Instant Whole Grain Goodness
Instant oatmeal is partially cooked and dried for fast preparation. Contrary to popular belief, instant oats have the same nutritional benefits of regular oats. The biggest problem with instant varieties? All those flavored options bursting with sugar! Your typical flavored brand will set you back at least 3 to 4 teaspoons of added sweeteners. Some brands may also add sodium as a preservative, but there are brands out there without it.

Shopping for Instant Oats
Priority number one: choose plain instant oats. Check ingredient labels carefully, and get a brand with minimal ingredients and the least amount preservatives. Arrowhead Mills is a smart choice.

It’s fine if you want to sweeten up your plain oats. Add 2 teaspoons maple syrup, honey, brown sugar or agave for a sweet breakfast with half the sugar.

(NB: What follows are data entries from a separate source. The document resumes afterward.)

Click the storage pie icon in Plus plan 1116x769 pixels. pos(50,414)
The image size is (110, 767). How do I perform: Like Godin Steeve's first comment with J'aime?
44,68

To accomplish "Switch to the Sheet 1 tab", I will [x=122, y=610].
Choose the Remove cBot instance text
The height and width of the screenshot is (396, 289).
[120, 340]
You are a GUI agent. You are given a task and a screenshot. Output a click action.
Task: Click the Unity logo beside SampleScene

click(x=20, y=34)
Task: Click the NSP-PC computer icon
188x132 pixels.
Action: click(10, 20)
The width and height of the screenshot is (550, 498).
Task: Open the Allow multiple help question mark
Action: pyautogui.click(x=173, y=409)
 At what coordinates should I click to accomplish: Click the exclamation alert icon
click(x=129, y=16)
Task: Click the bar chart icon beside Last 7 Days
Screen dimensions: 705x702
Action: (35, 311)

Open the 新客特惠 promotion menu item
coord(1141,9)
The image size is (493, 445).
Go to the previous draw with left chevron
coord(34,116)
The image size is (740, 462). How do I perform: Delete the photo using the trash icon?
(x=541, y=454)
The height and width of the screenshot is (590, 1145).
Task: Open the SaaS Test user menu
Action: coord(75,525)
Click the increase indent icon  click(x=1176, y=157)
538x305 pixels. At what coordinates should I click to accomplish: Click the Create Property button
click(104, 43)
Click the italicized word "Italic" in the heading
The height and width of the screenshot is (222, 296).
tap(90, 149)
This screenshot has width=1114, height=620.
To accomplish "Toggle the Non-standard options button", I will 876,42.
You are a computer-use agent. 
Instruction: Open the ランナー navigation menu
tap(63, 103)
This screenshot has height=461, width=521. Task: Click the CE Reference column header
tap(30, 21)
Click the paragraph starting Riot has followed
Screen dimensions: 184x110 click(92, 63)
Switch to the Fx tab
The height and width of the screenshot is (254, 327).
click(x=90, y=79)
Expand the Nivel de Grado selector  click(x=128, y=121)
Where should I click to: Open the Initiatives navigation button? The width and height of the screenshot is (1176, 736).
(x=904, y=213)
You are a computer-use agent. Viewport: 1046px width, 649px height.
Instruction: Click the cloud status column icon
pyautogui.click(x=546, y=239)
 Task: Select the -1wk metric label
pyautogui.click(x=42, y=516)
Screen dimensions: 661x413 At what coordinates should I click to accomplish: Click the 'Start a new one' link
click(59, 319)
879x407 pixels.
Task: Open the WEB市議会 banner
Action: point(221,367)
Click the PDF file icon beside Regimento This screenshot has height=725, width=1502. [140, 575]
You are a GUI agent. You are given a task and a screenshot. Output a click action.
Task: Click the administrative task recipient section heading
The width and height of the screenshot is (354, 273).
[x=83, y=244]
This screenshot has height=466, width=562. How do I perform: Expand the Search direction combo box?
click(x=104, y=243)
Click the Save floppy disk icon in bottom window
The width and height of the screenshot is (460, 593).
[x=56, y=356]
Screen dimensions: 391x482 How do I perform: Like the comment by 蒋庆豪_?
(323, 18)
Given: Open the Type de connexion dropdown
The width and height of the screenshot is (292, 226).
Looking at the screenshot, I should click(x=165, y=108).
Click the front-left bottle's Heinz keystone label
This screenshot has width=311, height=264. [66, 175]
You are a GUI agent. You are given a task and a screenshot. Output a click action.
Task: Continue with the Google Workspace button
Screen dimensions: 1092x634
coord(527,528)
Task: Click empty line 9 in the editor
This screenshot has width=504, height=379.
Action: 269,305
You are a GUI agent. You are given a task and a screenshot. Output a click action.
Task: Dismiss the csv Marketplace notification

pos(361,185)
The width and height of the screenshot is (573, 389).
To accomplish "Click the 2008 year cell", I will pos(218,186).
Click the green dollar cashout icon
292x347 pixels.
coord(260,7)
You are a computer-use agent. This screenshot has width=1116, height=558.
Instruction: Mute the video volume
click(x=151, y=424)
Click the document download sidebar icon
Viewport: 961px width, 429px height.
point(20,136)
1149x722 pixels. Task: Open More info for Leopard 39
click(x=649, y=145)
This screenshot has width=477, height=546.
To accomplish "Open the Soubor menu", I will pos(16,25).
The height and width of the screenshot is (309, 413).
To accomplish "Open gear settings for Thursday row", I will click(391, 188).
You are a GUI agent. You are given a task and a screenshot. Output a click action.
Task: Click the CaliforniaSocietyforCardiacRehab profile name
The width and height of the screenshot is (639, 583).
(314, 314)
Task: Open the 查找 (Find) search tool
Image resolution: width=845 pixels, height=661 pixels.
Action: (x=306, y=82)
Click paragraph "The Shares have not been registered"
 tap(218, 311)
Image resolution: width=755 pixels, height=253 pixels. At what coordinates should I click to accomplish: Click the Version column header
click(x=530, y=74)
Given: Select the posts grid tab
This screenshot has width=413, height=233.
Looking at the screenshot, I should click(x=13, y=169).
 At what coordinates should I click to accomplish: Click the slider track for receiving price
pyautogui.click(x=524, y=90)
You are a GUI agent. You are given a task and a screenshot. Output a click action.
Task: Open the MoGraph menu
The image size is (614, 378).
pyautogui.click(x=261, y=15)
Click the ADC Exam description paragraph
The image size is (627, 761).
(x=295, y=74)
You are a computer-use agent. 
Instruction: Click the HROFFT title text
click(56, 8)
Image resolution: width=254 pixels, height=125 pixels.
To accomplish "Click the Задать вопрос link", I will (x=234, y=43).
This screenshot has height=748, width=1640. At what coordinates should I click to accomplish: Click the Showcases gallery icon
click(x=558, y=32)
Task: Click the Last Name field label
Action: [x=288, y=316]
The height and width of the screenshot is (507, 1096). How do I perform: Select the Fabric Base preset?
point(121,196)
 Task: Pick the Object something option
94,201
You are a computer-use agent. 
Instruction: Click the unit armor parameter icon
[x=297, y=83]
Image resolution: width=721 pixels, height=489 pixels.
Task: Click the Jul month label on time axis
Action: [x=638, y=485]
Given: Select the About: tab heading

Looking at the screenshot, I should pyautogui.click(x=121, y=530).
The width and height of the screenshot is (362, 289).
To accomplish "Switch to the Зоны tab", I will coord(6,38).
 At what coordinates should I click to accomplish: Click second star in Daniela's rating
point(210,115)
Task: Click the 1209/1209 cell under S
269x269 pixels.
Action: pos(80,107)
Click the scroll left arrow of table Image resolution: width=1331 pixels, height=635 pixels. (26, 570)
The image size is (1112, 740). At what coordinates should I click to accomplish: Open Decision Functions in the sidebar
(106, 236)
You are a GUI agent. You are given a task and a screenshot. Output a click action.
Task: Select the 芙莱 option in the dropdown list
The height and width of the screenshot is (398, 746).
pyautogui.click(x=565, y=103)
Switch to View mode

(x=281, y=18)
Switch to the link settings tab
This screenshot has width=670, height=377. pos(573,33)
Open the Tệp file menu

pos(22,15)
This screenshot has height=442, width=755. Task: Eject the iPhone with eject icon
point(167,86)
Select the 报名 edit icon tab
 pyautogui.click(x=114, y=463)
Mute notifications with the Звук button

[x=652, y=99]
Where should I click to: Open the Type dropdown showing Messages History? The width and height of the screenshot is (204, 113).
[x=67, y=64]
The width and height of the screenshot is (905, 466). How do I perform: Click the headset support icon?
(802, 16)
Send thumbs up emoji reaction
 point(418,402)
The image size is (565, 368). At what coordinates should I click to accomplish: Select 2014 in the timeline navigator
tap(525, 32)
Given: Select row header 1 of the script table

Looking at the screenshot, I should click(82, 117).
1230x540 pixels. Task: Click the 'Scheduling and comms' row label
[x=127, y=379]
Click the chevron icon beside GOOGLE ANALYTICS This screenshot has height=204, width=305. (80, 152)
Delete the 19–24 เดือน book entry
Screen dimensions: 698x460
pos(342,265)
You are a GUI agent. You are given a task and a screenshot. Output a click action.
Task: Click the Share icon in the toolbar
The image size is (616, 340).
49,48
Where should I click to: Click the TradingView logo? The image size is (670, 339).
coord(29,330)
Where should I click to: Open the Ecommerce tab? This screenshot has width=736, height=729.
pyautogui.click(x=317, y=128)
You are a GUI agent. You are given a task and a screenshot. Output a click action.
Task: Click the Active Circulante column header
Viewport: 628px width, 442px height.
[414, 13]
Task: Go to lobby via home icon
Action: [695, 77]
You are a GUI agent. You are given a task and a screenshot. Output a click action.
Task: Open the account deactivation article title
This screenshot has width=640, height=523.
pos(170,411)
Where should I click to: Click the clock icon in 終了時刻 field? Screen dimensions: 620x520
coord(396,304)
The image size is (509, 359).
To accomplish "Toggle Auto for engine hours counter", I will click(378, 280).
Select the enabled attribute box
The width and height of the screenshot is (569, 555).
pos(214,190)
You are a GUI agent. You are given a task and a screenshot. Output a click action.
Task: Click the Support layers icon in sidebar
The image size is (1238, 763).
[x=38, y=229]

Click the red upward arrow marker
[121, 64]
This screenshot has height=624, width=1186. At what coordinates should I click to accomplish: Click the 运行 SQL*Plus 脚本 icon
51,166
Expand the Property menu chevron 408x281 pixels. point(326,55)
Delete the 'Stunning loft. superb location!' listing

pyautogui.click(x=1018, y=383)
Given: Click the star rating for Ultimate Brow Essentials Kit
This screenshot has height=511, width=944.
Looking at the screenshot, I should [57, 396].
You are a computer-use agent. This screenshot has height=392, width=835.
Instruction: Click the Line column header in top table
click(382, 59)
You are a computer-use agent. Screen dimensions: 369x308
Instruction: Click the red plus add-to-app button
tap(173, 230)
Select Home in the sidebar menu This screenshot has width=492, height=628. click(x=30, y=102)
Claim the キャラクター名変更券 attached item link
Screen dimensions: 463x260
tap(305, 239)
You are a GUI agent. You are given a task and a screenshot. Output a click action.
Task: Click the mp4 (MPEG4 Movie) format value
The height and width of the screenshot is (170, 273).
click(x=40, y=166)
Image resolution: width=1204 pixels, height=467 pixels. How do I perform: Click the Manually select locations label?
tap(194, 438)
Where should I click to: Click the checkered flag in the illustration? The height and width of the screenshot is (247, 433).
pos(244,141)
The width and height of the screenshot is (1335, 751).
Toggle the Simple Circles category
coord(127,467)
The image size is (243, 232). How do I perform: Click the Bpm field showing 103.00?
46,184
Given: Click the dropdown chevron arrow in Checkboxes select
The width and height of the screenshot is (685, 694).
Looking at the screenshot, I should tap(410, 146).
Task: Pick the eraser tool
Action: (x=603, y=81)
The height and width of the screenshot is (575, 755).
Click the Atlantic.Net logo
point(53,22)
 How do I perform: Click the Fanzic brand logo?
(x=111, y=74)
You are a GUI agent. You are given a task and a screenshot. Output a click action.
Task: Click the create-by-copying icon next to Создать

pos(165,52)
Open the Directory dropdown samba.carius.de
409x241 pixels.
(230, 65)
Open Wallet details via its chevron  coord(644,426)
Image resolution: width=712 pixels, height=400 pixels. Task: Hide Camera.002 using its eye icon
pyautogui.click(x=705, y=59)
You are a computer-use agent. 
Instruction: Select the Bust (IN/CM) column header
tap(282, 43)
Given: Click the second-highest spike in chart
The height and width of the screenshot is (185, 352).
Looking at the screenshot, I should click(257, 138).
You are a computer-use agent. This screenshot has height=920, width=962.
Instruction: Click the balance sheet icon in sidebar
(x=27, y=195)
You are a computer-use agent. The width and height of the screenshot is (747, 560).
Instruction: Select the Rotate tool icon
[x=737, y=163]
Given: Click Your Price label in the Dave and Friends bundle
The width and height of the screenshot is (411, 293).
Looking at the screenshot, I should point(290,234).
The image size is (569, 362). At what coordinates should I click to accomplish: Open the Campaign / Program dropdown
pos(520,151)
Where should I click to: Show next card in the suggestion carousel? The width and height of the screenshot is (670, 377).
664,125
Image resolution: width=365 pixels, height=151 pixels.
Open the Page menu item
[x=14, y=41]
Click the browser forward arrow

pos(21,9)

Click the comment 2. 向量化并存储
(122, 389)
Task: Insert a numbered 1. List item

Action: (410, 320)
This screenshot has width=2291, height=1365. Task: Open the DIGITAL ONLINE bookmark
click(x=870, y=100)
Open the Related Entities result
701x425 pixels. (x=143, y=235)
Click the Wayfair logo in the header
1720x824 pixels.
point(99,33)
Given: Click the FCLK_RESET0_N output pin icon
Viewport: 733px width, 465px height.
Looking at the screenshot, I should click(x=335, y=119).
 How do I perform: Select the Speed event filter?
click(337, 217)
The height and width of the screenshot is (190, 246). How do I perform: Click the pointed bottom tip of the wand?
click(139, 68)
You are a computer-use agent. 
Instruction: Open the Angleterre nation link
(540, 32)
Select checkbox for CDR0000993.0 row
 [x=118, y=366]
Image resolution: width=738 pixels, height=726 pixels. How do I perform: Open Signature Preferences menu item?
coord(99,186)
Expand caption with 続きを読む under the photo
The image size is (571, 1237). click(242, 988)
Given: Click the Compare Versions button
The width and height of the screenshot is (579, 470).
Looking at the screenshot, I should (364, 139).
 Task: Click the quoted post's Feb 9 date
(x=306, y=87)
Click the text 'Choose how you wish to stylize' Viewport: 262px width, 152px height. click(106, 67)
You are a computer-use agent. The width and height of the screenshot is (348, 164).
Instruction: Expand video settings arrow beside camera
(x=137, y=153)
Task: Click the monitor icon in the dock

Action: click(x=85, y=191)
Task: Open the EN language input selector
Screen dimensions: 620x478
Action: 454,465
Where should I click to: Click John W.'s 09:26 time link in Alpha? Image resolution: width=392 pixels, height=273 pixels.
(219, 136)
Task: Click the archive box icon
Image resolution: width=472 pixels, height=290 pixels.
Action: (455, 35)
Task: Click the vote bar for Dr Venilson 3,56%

A little fresh fruit will also up the fiber content.

Rolled Vs. Instant
Some food for thought: Regular rolled oats can cook up on the stovetop in as little as five minutes, or closer to 2 if you follow microwave directions. Oats (rolled or steel cut) can also be made ahead of time and stored in the refrigerator for easy morning prep in the microwave.  The “instant” stuff isn’t all that much quicker. Buying a large container of rolled oats also saves you money, plus many prefer the texture of the non-instant variety.

The packets can come in handy, though. When I’m traveling, a few pouches, some trail mix, and a piece of fresh fruit means an easy and healthy breakfast in the hotel room.

Bottom Line: Instant options can be handy and healthy, if you choose the unsweetened kind. Making the real deal ahead of time can be just as simple.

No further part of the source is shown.